てれびん(@terebinn)から教えられたんだけれど、何なんだ、この漫画は。底なしにくだらない。ただくだらないだけじゃなくて、エロくだらない。
『To LOVEる』がぎりぎりの線で守っている少年漫画の制約を、頭上はるかに飛び越えてゆく、青年誌ならではのエロティックラブコメディです!
お話はよくある幼馴染み再会純愛ものなんですが、ヒロインのエロさがパない。エロいというかド変態で、ひとによってちょっとひくレベルで頭おかしい。
いくらエロ漫画のヒロインとはいえ、ちょっとヒトとしてどうなのと思ってしまいます。あるおまじないの効果によって1日に1時間「自制心」を失ってしまいエロくなるという設定なのですが、おまじないが効いていない時でも十分変態なのが面白い。
ヒロインが主人公の部屋を物色したあげくつぶやく名台詞「しゃーない。パンツでもしゃぶるか」がネットでは話題になったようですが、たしかにネット受けしそうなネタ漫画です。
ヒロインの狂い方が凄いのでエロ漫画を通り越してギャグ漫画の域に達しているといえるかも。

小問 1: 漫画の紹介文を2文で要約してください。
小問 2: 漫画の紹介文のうち、「てれびん(@terebinn」から「ト受けしそうなネタ漫画です。」までを、その語句も含めて一字も変えずに抜き出してください。
小問 3: 漫画の紹介文の最後の文に続けて、その先の文章を書いてください。

一覧データ:

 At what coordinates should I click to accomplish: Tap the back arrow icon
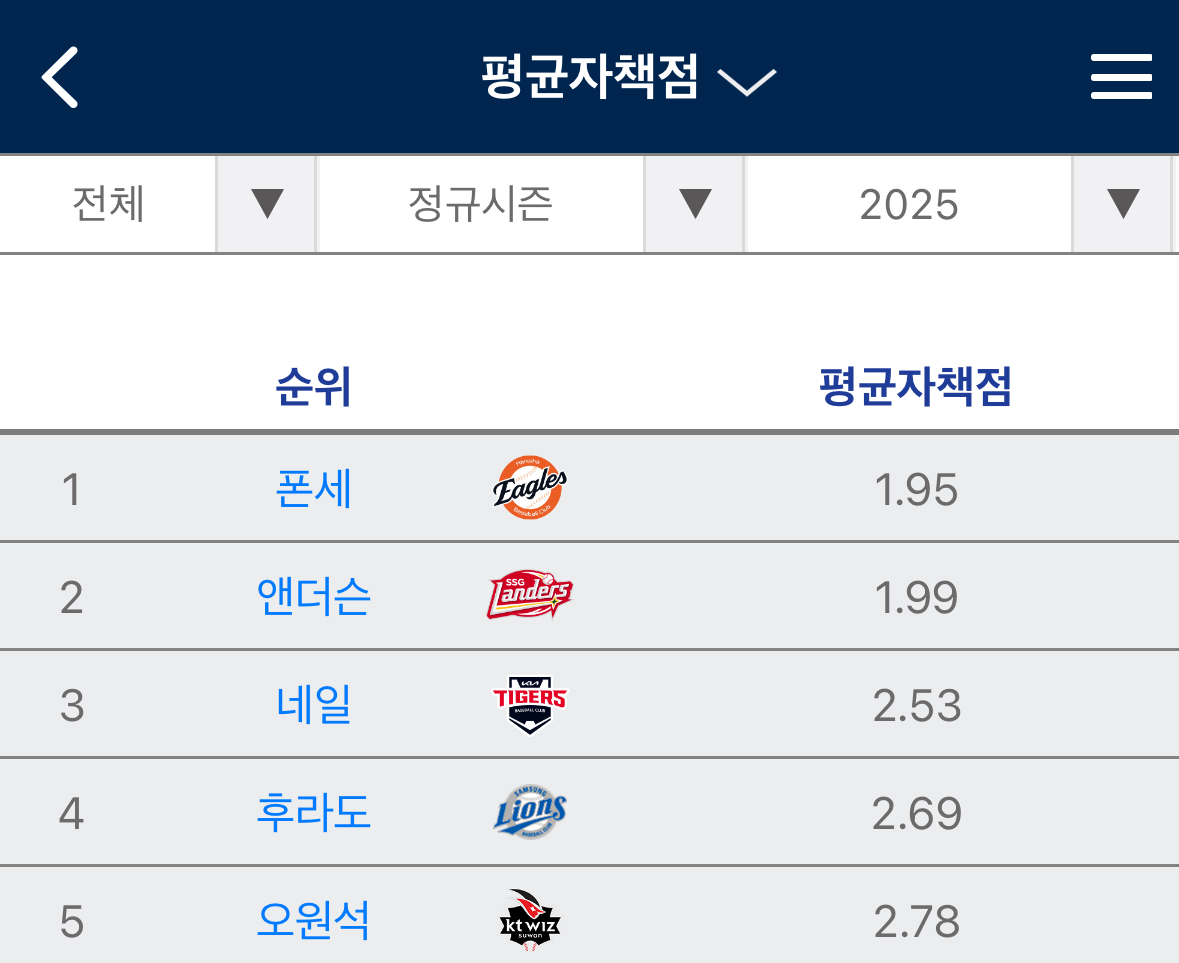click(60, 77)
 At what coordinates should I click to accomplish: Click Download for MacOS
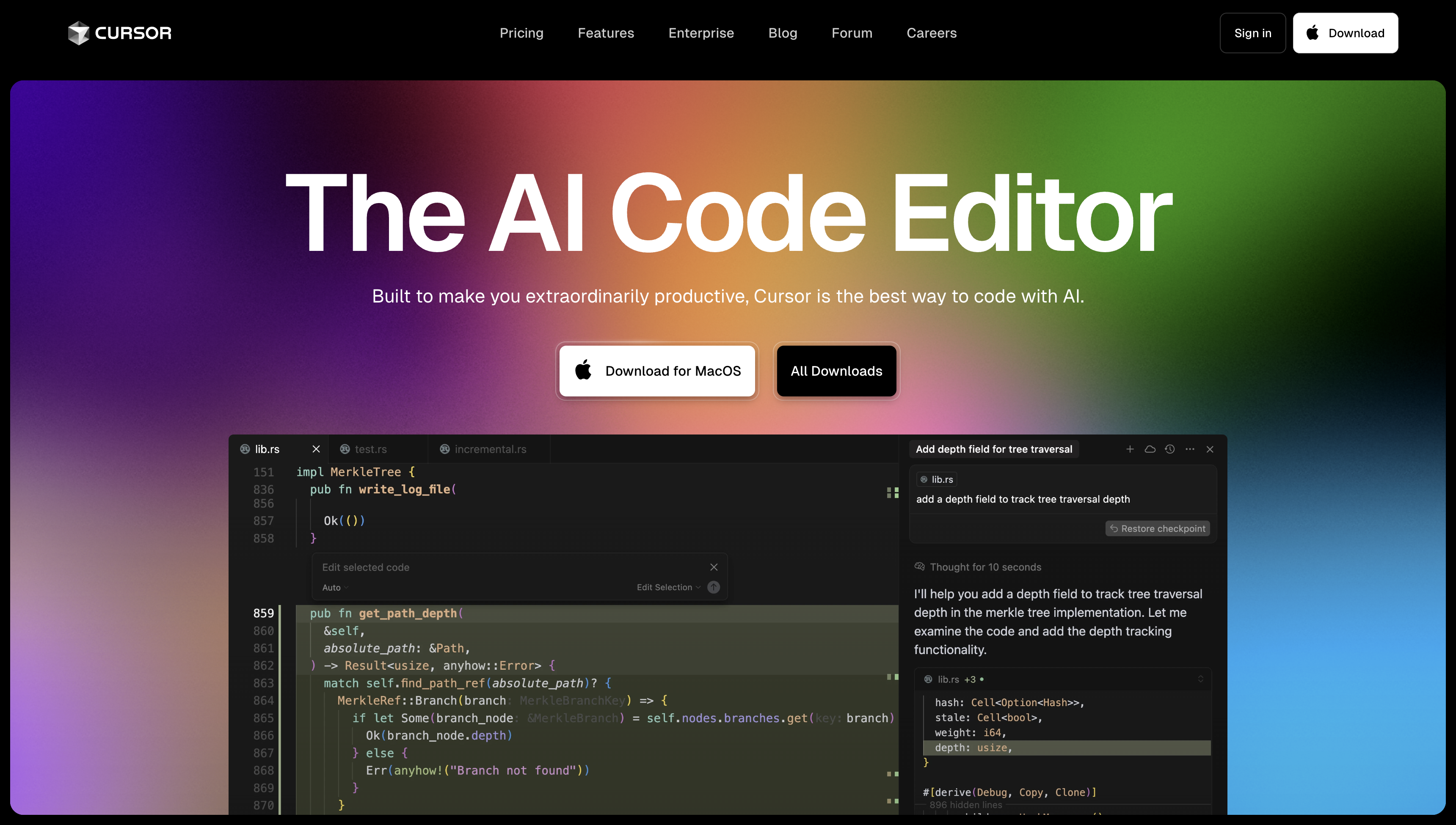(x=656, y=371)

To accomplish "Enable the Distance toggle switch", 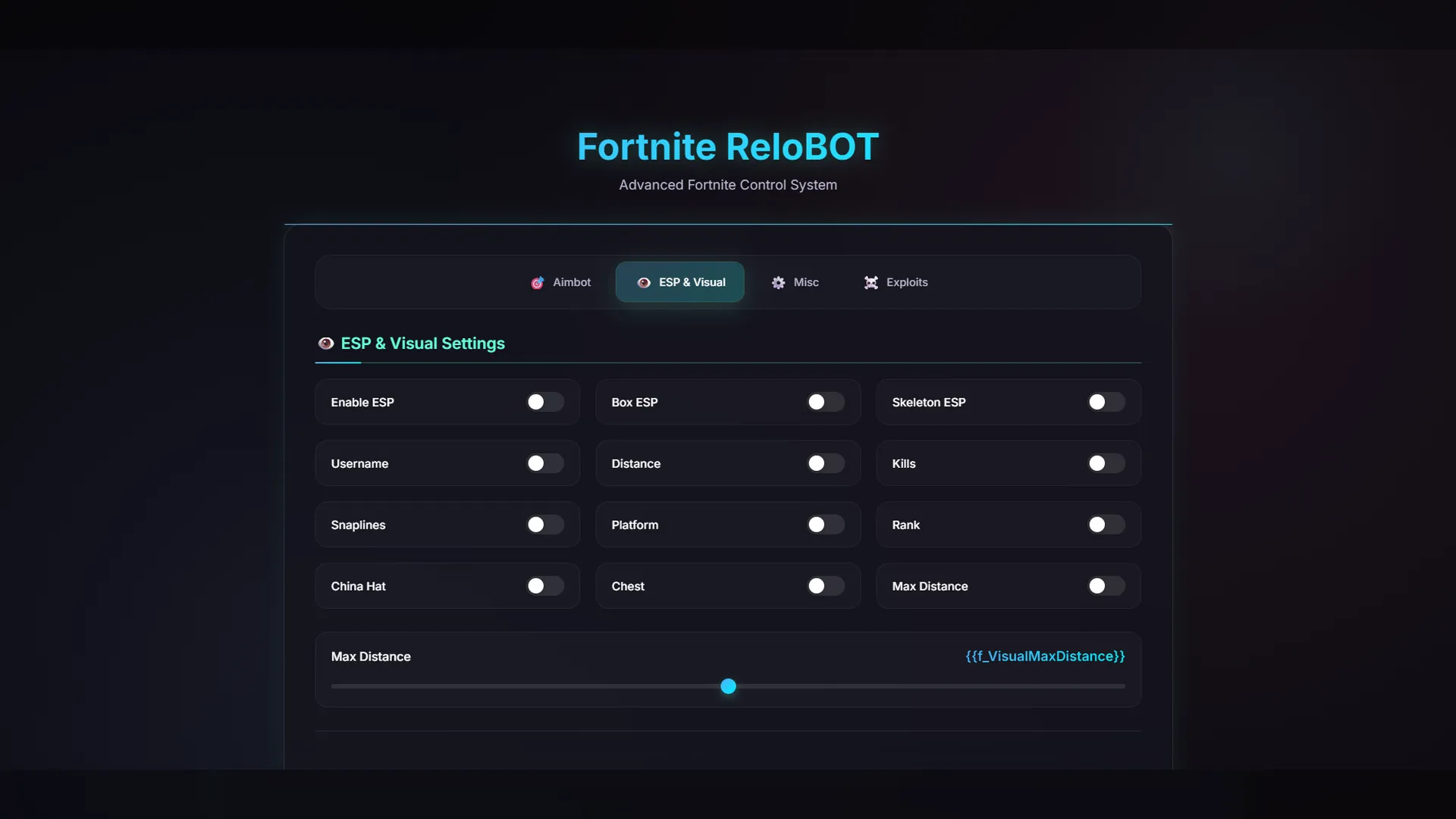I will (826, 463).
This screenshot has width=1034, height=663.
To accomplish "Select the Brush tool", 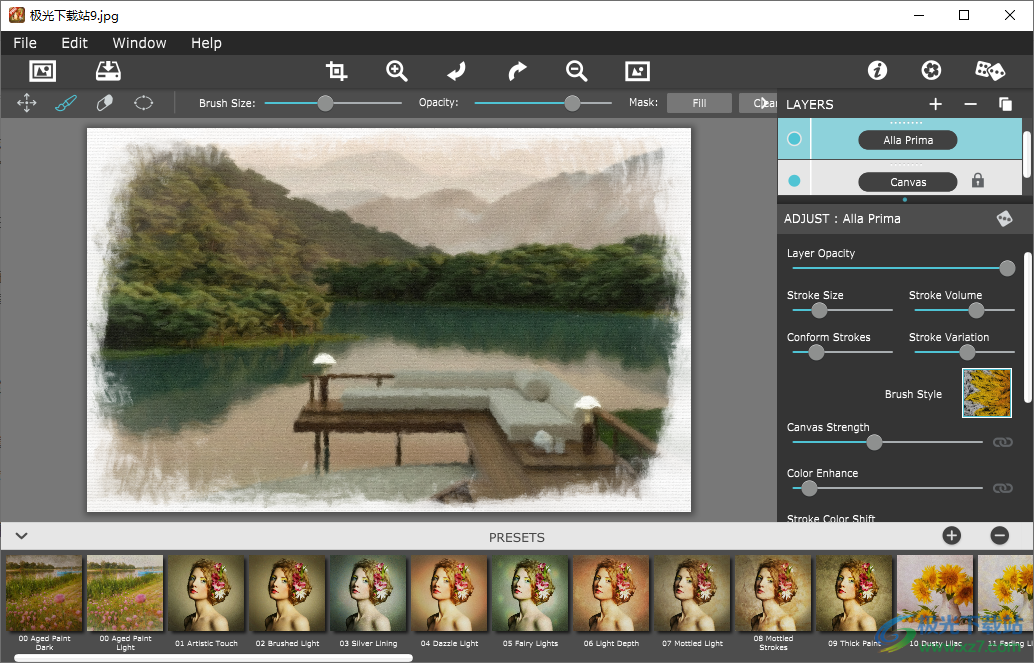I will click(x=66, y=102).
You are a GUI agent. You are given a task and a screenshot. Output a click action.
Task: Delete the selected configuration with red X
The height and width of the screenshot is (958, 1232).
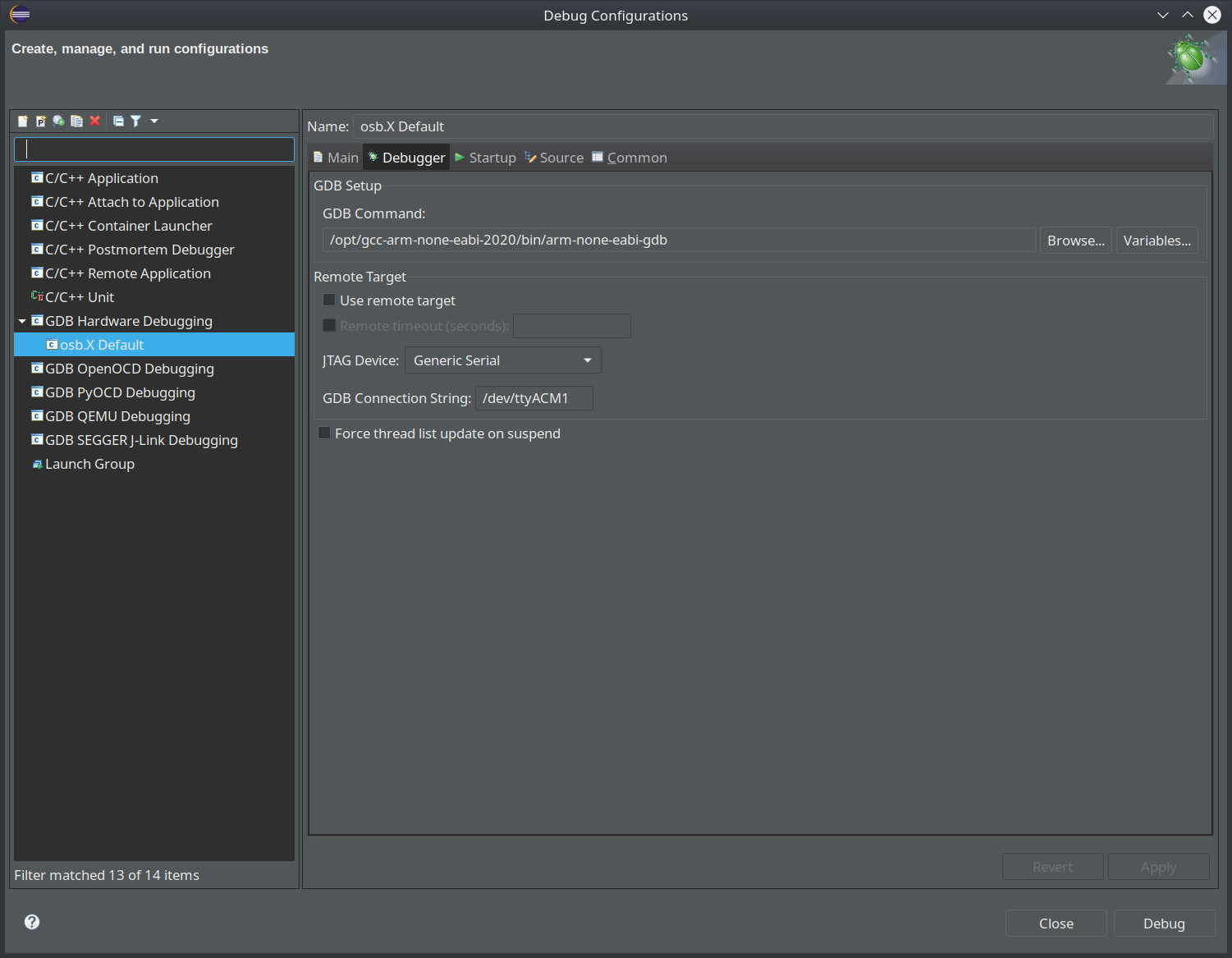tap(95, 121)
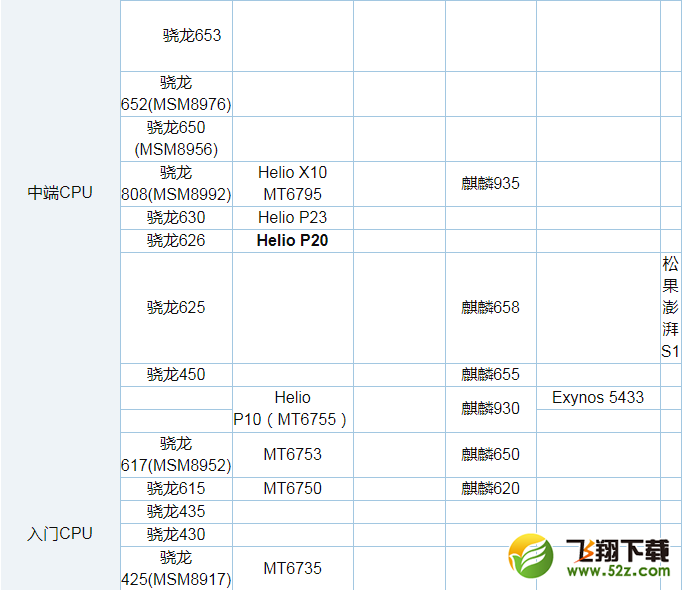Click the 松果澎湃S1 vertical text cell
This screenshot has width=682, height=590.
pos(670,307)
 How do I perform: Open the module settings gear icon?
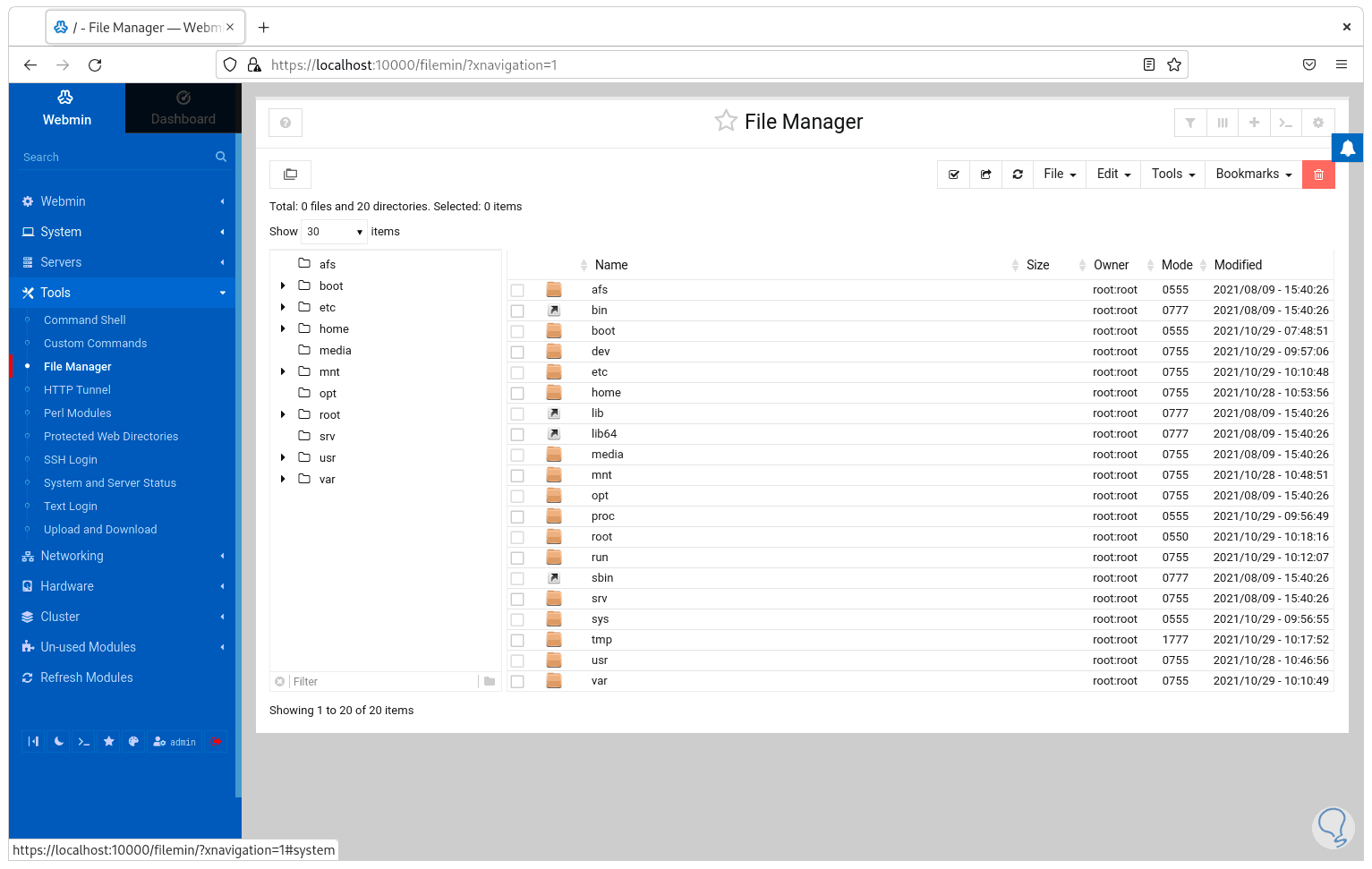coord(1318,123)
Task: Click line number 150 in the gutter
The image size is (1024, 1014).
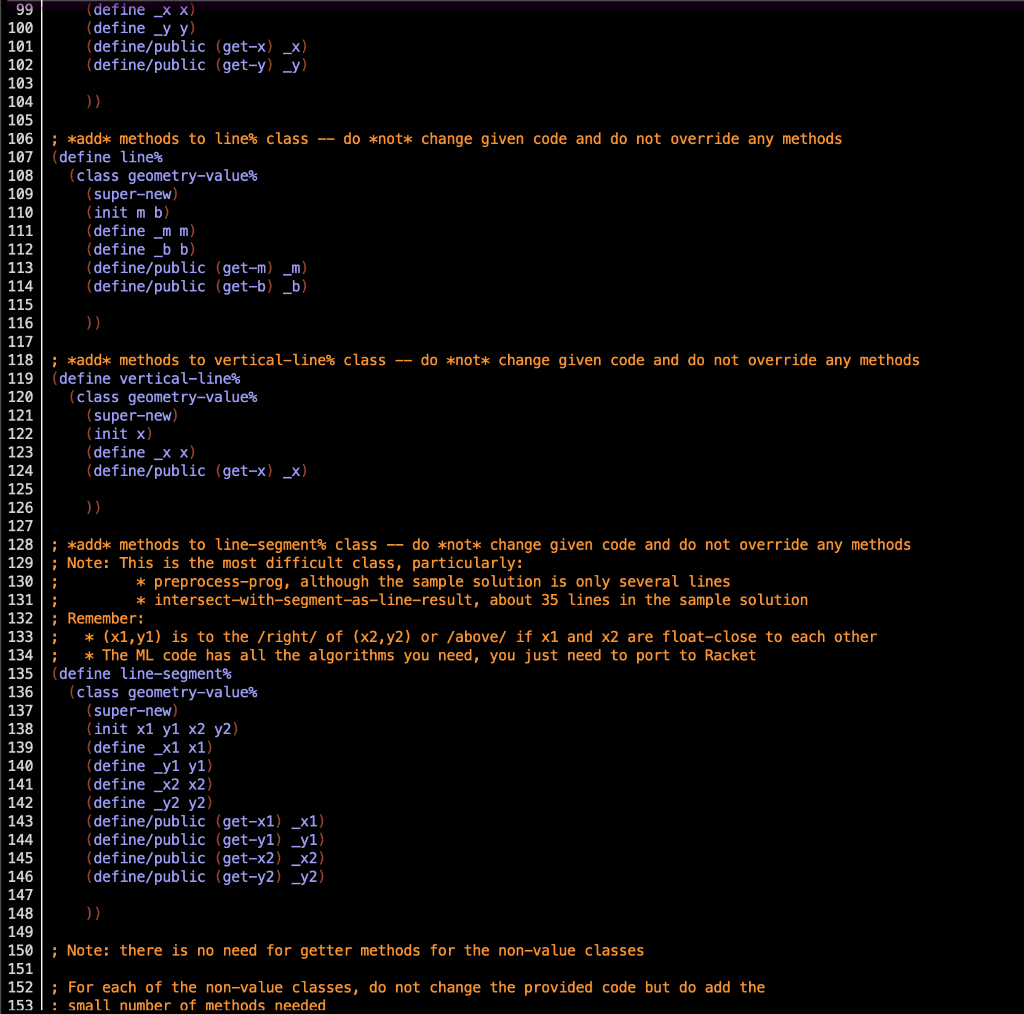Action: [20, 950]
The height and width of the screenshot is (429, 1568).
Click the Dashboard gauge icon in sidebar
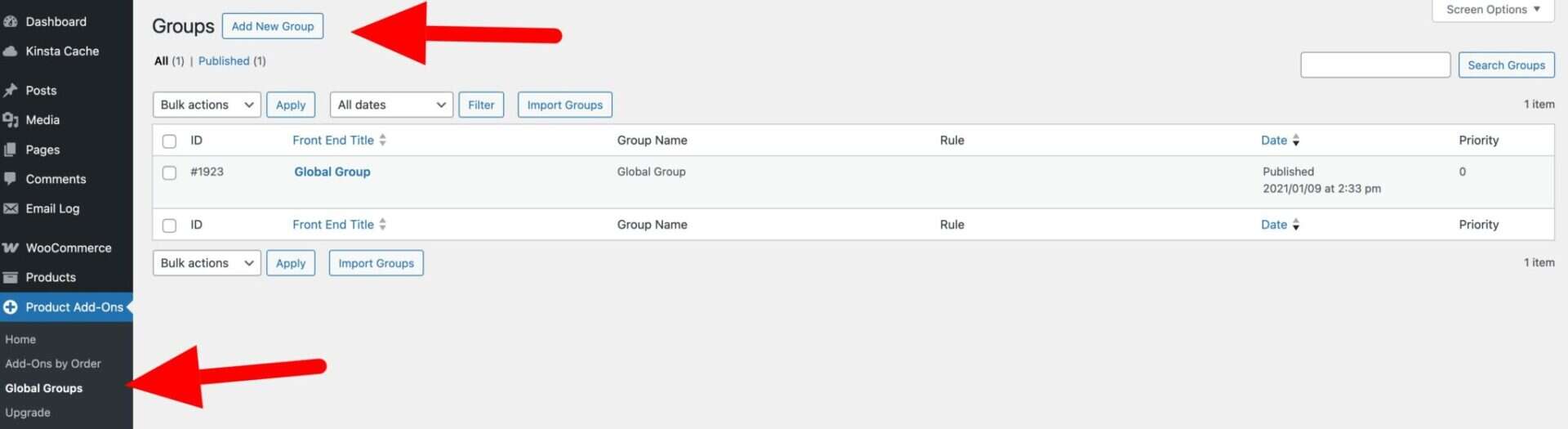pyautogui.click(x=11, y=22)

最終結果 1: 青年誌のエロティックなラブコメディ漫画を紹介する文章で、よくある幼馴染み再会の純愛ものだが、おまじないで1日1時間「自制心」を失うヒロインが、おまじないが効いていない時でも十分変態なのが面白いと述べている。ヒロインの台詞がネットで話題になったようで、その狂い方の凄さからエロ漫画を通り越してギャグ漫画の域に達しているかもしれないと評している。

最終結果 2:
てれびん(@terebinn)から教えられたんだけれど、何なんだ、この漫画は。底なしにくだらない。ただくだらないだけじゃなくて、エロくだらない。
『To LOVEる』がぎりぎりの線で守っている少年漫画の制約を、頭上はるかに飛び越えてゆく、青年誌ならではのエロティックラブコメディです!
お話はよくある幼馴染み再会純愛ものなんですが、ヒロインのエロさがパない。エロいというかド変態で、ひとによってちょっとひくレベルで頭おかしい。
いくらエロ漫画のヒロインとはいえ、ちょっとヒトとしてどうなのと思ってしまいます。あるおまじないの効果によって1日に1時間「自制心」を失ってしまいエロくなるという設定なのですが、おまじないが効いていない時でも十分変態なのが面白い。
ヒロインが主人公の部屋を物色したあげくつぶやく名台詞「しゃーない。パンツでもしゃぶるか」がネットでは話題になったようですが、たしかにネット受けしそうなネタ漫画です。

最終結果 3:
日頃は高貴で冷徹な高嶺の花であるところのヒロインが、1日に1回、自制心を奪われて本音しか話せなくなり、次々とエロいセリフを口にするようになる、という設定そのものは、まさに男の願望充足というか、ありふれた設定ではあるんだけれど、そこであきらかになる彼女の本性が異常すぎ。
どういったらいいのでしょう、ツンデレならぬツンエロ、いやエロをすら通り越してツンド変態。1日に何回オナニーしているんだ、お前は。どんだけオナニーが大好きなんだよ。
いや、もちろん、オナニーそのものが好きというより、叶わないセックスの代償行為としてオナニーをしているに過ぎないのでしょう。
しかし、自制心を失っていないはずの時でも主人公のパンツをしゃぶりながらオナニーしていたりするので、やっぱりド変態の素質があるよね、この子。